[Supplied information]
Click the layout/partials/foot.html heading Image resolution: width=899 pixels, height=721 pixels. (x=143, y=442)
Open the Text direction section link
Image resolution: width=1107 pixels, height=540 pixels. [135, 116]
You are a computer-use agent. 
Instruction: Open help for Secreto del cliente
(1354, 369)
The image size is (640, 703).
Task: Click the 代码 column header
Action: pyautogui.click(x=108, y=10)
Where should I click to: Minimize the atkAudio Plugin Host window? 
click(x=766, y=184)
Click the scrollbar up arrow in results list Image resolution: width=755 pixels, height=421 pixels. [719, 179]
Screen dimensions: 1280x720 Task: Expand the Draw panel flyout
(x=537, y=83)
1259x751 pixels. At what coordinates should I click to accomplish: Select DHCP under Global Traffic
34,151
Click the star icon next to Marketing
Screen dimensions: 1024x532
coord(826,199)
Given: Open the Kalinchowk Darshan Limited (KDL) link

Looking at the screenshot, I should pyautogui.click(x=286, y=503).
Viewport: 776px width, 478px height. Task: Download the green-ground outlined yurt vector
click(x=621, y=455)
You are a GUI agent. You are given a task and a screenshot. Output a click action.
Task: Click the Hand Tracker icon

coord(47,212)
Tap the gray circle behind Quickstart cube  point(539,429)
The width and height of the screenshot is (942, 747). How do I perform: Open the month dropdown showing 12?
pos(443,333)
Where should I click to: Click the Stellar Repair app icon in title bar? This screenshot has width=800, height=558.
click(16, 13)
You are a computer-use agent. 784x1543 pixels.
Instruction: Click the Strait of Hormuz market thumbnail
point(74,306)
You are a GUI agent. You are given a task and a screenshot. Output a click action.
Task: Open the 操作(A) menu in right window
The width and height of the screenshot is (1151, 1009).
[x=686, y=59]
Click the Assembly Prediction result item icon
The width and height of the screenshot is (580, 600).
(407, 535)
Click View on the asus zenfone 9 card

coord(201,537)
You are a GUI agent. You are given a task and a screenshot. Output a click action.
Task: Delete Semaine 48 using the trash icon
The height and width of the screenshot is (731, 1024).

[Task to carry out] Copy each line of the data above exactly as it appears.

[Task response]
Click the layout/partials/foot.html heading Image resolution: width=899 pixels, height=721 pixels. (x=143, y=442)
Open the Text direction section link
Image resolution: width=1107 pixels, height=540 pixels. [135, 116]
You are a computer-use agent. 
Instruction: Open help for Secreto del cliente
(1354, 369)
The image size is (640, 703).
Task: Click the 代码 column header
Action: pyautogui.click(x=108, y=10)
Where should I click to: Minimize the atkAudio Plugin Host window? 
click(x=766, y=184)
Click the scrollbar up arrow in results list Image resolution: width=755 pixels, height=421 pixels. [719, 179]
Screen dimensions: 1280x720 Task: Expand the Draw panel flyout
(x=537, y=83)
1259x751 pixels. At what coordinates should I click to accomplish: Select DHCP under Global Traffic
34,151
Click the star icon next to Marketing
Screen dimensions: 1024x532
coord(826,199)
Given: Open the Kalinchowk Darshan Limited (KDL) link

Looking at the screenshot, I should pyautogui.click(x=286, y=503).
Viewport: 776px width, 478px height. Task: Download the green-ground outlined yurt vector
click(x=621, y=455)
You are a GUI agent. You are given a task and a screenshot. Output a click action.
Task: Click the Hand Tracker icon

coord(47,212)
Tap the gray circle behind Quickstart cube  point(539,429)
The width and height of the screenshot is (942, 747). How do I perform: Open the month dropdown showing 12?
pos(443,333)
Where should I click to: Click the Stellar Repair app icon in title bar? This screenshot has width=800, height=558.
click(16, 13)
You are a computer-use agent. 784x1543 pixels.
Instruction: Click the Strait of Hormuz market thumbnail
point(74,306)
You are a GUI agent. You are given a task and a screenshot. Output a click action.
Task: Open the 操作(A) menu in right window
The width and height of the screenshot is (1151, 1009).
[x=686, y=59]
Click the Assembly Prediction result item icon
The width and height of the screenshot is (580, 600).
(407, 535)
Click View on the asus zenfone 9 card

coord(201,537)
You are a GUI agent. You are given a task and a screenshot. Output a click action.
Task: Delete Semaine 48 using the trash icon
The height and width of the screenshot is (731, 1024).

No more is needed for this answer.